If the space shuttle "Endeavor" got off a few days ago there will be one more flight; "Atlantis" will shoot into space in June and disappear; at least disappear as the last flight for NASA's space program.

It got me to thinking how a bunch of us 21 years ago got to see the Strategic Air Command (SAC) Headquarters in Nebraska in June of 1990 with no thought that we were some of the last visitors to see that incredible place before it too disappeared; SAC was ordered to "Stand Down" two years later in June 1992 by General Colin Powell with high praise for the role they played in defense of the United States.

Following is an edited version of the story that I wrote at that time for the Lake Placid News which never run in the Enterprise.

Article Photos

DEPLANING IN OMAHA — In the front row, from left, are Robert Hall, Roger Tubby, John Knox, Paul Maroun, Steve Erman, Bill McBride, Joyce Morency, Howard Riley, Art Thompson, Cristina Lussi, Brig. Gen. Charles T. Robertson Jr., Peter Roland, Ron Butler, Joe Pickreign, Clyde Rabideau, Dan Adams, Glen Harris, Tom Amoroso, Lutz Goesser, John O’Neil and Chris Ortloff. Back row: Keith Tyo, Bradford Arthur, Glen Ashley, David Petty, Tom Christopher, Tom Tobin, Gerry Eagan, Roger Forrence, Clyde Lewis, Dan Kastle, John McKenna, Robb McIntyre, Bob McIntyre, Tom Doty, Dick DePuy, Howard Baker, Jack Ward, Tom Small, Gordon Stone and Bill Frenette.
(Photo provided)

"You always knew there was someone up there looking after youbut you were never quite sure. Well, on Friday, June 1 we found out who that was.

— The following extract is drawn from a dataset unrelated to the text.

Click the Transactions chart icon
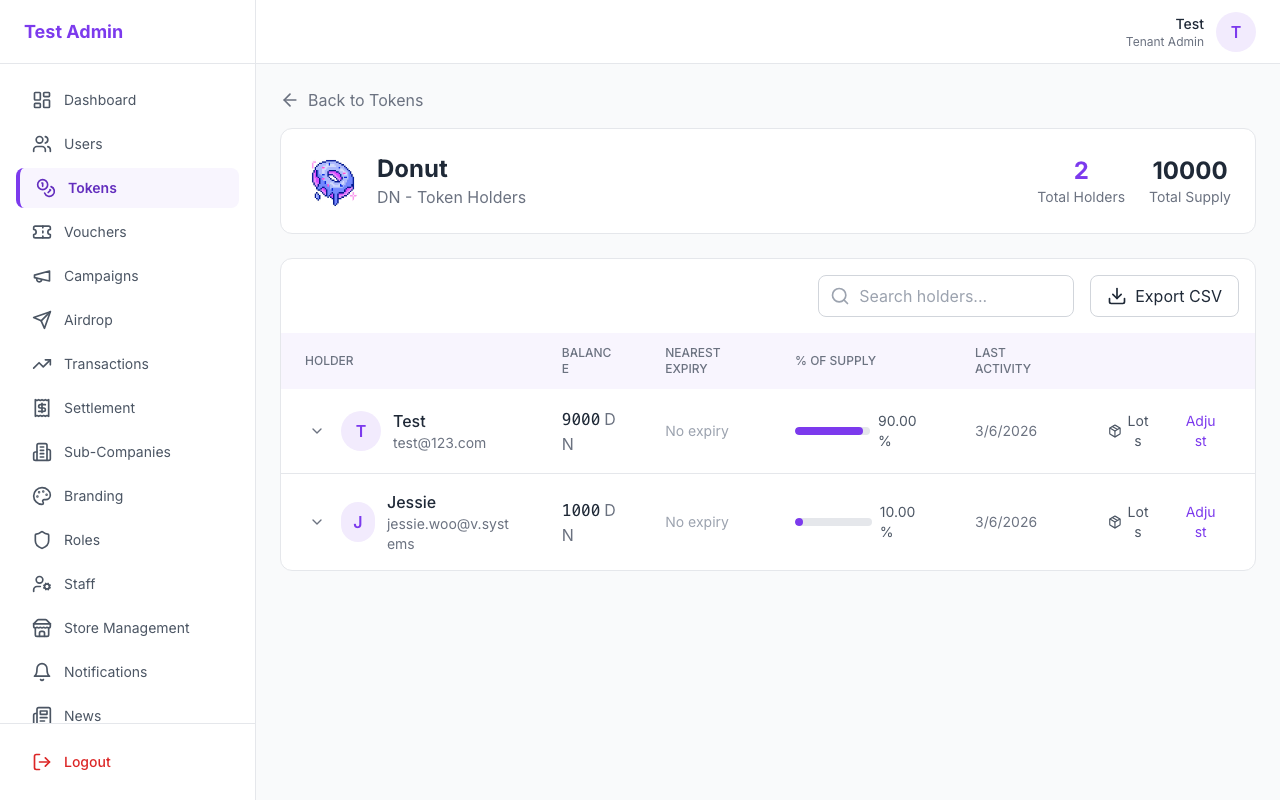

"The Strategic Air Command (SAC) has had an airborne command post aloft over the United States continuously for the past 29 years. The EC-135, dubbed Looking Glass, flies three eight-hour missions daily in a random pattern over the central United States and has been doing this since February 1961.

"Early that Friday 40 people from the North Country joined our host Brigadier General Tom Tobin (U.S. Air Force, retired; now retired again to his beloved farm in Nebraska) president of the Adirondack North Country Association. We met at Plattsburgh Air Force Base for a flight to SAC Headquarters at Offutt Air Force Base in Omaha, Nebraska, to take part in a public relations effort by the Air Force called the Commander's Distinguished Visitors Program.

"Our flight aboard a Boeing KC-135 stratotanker was a unique experience for us while the crew was performing tasks that were simply routine for them. The job of the tanker is to do aerial refueling for fighters and bombers. We were allowed to take turns down in the boom operator's control room, where the aerial refueling is done. It is located under the tail section where the operator lies flat on his stomach on a long, narrow leather covered bench, surrounded by glass, looking at the landscape 40,000 feet below.

"The crew actually did the refueling on two F-111 fighters as we cruised along at 300 mph. Here is some trivia for you; the amount of fuel transferred through that boom in one minute would operate the average car for a year.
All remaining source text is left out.